-- start --

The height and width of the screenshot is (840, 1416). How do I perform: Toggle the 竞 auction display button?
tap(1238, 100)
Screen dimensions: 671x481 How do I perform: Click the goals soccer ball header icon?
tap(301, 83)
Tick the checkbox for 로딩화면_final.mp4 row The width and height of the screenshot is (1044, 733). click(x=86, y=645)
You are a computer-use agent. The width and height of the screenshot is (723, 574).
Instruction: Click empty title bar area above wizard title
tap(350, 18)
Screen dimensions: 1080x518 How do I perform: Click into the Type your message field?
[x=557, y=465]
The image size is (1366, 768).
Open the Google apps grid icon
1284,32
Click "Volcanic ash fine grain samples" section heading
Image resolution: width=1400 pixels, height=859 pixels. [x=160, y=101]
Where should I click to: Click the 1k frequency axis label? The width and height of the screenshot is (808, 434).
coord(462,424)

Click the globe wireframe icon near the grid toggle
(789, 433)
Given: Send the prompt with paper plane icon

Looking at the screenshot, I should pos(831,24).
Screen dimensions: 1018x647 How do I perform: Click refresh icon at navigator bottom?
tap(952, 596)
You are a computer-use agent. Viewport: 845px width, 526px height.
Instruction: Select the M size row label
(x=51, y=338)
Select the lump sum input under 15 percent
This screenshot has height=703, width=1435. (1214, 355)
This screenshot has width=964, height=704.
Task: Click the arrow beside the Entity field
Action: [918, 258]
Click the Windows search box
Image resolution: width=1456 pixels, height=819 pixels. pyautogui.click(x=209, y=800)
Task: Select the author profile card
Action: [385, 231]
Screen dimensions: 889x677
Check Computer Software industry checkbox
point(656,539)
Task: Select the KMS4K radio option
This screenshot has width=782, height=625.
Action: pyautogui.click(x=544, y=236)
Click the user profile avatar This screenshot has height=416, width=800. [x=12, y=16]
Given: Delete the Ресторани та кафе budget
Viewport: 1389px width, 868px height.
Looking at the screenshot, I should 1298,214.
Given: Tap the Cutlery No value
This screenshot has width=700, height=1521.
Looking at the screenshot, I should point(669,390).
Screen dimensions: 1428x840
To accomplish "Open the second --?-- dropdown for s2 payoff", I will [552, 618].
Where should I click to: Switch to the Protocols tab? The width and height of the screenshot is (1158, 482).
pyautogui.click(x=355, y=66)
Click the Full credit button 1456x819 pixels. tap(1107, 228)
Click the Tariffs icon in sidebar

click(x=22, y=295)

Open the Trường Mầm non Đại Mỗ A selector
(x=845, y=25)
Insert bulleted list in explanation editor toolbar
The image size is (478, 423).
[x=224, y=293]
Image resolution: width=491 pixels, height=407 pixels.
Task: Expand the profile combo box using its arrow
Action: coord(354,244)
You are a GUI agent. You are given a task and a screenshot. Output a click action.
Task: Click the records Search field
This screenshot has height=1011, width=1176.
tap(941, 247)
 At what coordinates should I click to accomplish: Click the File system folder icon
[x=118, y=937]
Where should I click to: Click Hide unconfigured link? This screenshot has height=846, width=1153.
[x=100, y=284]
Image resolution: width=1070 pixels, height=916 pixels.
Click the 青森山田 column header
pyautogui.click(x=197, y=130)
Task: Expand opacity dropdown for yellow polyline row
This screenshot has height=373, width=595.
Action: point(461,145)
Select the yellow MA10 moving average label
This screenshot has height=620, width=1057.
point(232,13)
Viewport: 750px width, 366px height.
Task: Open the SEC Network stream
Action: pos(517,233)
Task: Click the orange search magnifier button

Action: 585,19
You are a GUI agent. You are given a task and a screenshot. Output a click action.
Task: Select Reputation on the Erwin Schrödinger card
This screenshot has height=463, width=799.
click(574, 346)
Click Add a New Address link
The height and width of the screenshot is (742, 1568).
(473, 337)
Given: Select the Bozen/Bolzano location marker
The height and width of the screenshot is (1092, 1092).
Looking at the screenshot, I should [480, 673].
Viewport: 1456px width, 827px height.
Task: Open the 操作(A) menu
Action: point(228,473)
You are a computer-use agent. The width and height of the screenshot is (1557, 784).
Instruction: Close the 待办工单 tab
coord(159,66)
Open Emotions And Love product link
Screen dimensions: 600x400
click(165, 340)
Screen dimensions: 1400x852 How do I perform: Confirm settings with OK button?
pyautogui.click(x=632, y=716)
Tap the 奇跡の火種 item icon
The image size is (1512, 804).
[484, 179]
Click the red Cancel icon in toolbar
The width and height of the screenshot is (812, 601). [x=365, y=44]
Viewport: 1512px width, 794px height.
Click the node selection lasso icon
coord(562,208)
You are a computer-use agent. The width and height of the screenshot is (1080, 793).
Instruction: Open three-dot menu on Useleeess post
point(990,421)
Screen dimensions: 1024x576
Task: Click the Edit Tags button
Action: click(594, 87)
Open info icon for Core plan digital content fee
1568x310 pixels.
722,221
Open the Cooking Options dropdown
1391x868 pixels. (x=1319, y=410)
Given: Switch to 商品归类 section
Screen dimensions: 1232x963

-- end --

- What is needed
Turn every line of the listing above into a JSON list of strings, one string per line, with blank lines left out.

- The reply
[
  "The height and width of the screenshot is (840, 1416). How do I perform: Toggle the 竞 auction display button?",
  "tap(1238, 100)",
  "Screen dimensions: 671x481 How do I perform: Click the goals soccer ball header icon?",
  "tap(301, 83)",
  "Tick the checkbox for 로딩화면_final.mp4 row The width and height of the screenshot is (1044, 733). click(x=86, y=645)",
  "You are a computer-use agent. The width and height of the screenshot is (723, 574).",
  "Instruction: Click empty title bar area above wizard title",
  "tap(350, 18)",
  "Screen dimensions: 1080x518 How do I perform: Click into the Type your message field?",
  "[x=557, y=465]",
  "The image size is (1366, 768).",
  "Open the Google apps grid icon",
  "1284,32",
  "Click \"Volcanic ash fine grain samples\" section heading",
  "Image resolution: width=1400 pixels, height=859 pixels. [x=160, y=101]",
  "Where should I click to: Click the 1k frequency axis label? The width and height of the screenshot is (808, 434).",
  "coord(462,424)",
  "Click the globe wireframe icon near the grid toggle",
  "(789, 433)",
  "Given: Send the prompt with paper plane icon",
  "Looking at the screenshot, I should pos(831,24).",
  "Screen dimensions: 1018x647 How do I perform: Click refresh icon at navigator bottom?",
  "tap(952, 596)",
  "You are a computer-use agent. Viewport: 845px width, 526px height.",
  "Instruction: Select the M size row label",
  "(x=51, y=338)",
  "Select the lump sum input under 15 percent",
  "This screenshot has height=703, width=1435. (1214, 355)",
  "This screenshot has width=964, height=704.",
  "Task: Click the arrow beside the Entity field",
  "Action: [918, 258]",
  "Click the Windows search box",
  "Image resolution: width=1456 pixels, height=819 pixels. pyautogui.click(x=209, y=800)",
  "Task: Select the author profile card",
  "Action: [385, 231]",
  "Screen dimensions: 889x677",
  "Check Computer Software industry checkbox",
  "point(656,539)",
  "Task: Select the KMS4K radio option",
  "This screenshot has width=782, height=625.",
  "Action: pyautogui.click(x=544, y=236)",
  "Click the user profile avatar This screenshot has height=416, width=800. [x=12, y=16]",
  "Given: Delete the Ресторани та кафе budget",
  "Viewport: 1389px width, 868px height.",
  "Looking at the screenshot, I should 1298,214.",
  "Given: Tap the Cutlery No value",
  "This screenshot has width=700, height=1521.",
  "Looking at the screenshot, I should point(669,390).",
  "Screen dimensions: 1428x840",
  "To accomplish \"Open the second --?-- dropdown for s2 payoff\", I will [552, 618].",
  "Where should I click to: Switch to the Protocols tab? The width and height of the screenshot is (1158, 482).",
  "pyautogui.click(x=355, y=66)",
  "Click the Full credit button 1456x819 pixels. tap(1107, 228)",
  "Click the Tariffs icon in sidebar",
  "click(x=22, y=295)",
  "Open the Trường Mầm non Đại Mỗ A selector",
  "(x=845, y=25)",
  "Insert bulleted list in explanation editor toolbar",
  "The image size is (478, 423).",
  "[x=224, y=293]",
  "Image resolution: width=491 pixels, height=407 pixels.",
  "Task: Expand the profile combo box using its arrow",
  "Action: coord(354,244)",
  "You are a GUI agent. You are given a task and a screenshot. Output a click action.",
  "Task: Click the records Search field",
  "This screenshot has height=1011, width=1176.",
  "tap(941, 247)",
  " At what coordinates should I click to accomplish: Click the File system folder icon",
  "[x=118, y=937]",
  "Where should I click to: Click Hide unconfigured link? This screenshot has height=846, width=1153.",
  "[x=100, y=284]",
  "Image resolution: width=1070 pixels, height=916 pixels.",
  "Click the 青森山田 column header",
  "pyautogui.click(x=197, y=130)",
  "Task: Expand opacity dropdown for yellow polyline row",
  "This screenshot has height=373, width=595.",
  "Action: point(461,145)",
  "Select the yellow MA10 moving average label",
  "This screenshot has height=620, width=1057.",
  "point(232,13)",
  "Viewport: 750px width, 366px height.",
  "Task: Open the SEC Network stream",
  "Action: pos(517,233)",
  "Task: Click the orange search magnifier button",
  "Action: 585,19",
  "You are a GUI agent. You are given a task and a screenshot. Output a click action.",
  "Task: Select Reputation on the Erwin Schrödinger card",
  "This screenshot has height=463, width=799.",
  "click(574, 346)",
  "Click Add a New Address link",
  "The height and width of the screenshot is (742, 1568).",
  "(473, 337)",
  "Given: Select the Bozen/Bolzano location marker",
  "The height and width of the screenshot is (1092, 1092).",
  "Looking at the screenshot, I should [480, 673].",
  "Viewport: 1456px width, 827px height.",
  "Task: Open the 操作(A) menu",
  "Action: point(228,473)",
  "You are a computer-use agent. The width and height of the screenshot is (1557, 784).",
  "Instruction: Close the 待办工单 tab",
  "coord(159,66)",
  "Open Emotions And Love product link",
  "Screen dimensions: 600x400",
  "click(165, 340)",
  "Screen dimensions: 1400x852 How do I perform: Confirm settings with OK button?",
  "pyautogui.click(x=632, y=716)",
  "Tap the 奇跡の火種 item icon",
  "The image size is (1512, 804).",
  "[484, 179]",
  "Click the red Cancel icon in toolbar",
  "The width and height of the screenshot is (812, 601). [x=365, y=44]",
  "Viewport: 1512px width, 794px height.",
  "Click the node selection lasso icon",
  "coord(562,208)",
  "You are a computer-use agent. The width and height of the screenshot is (1080, 793).",
  "Instruction: Open three-dot menu on Useleeess post",
  "point(990,421)",
  "Screen dimensions: 1024x576",
  "Task: Click the Edit Tags button",
  "Action: click(594, 87)",
  "Open info icon for Core plan digital content fee",
  "1568x310 pixels.",
  "722,221",
  "Open the Cooking Options dropdown",
  "1391x868 pixels. (x=1319, y=410)",
  "Given: Switch to 商品归类 section",
  "Screen dimensions: 1232x963"
]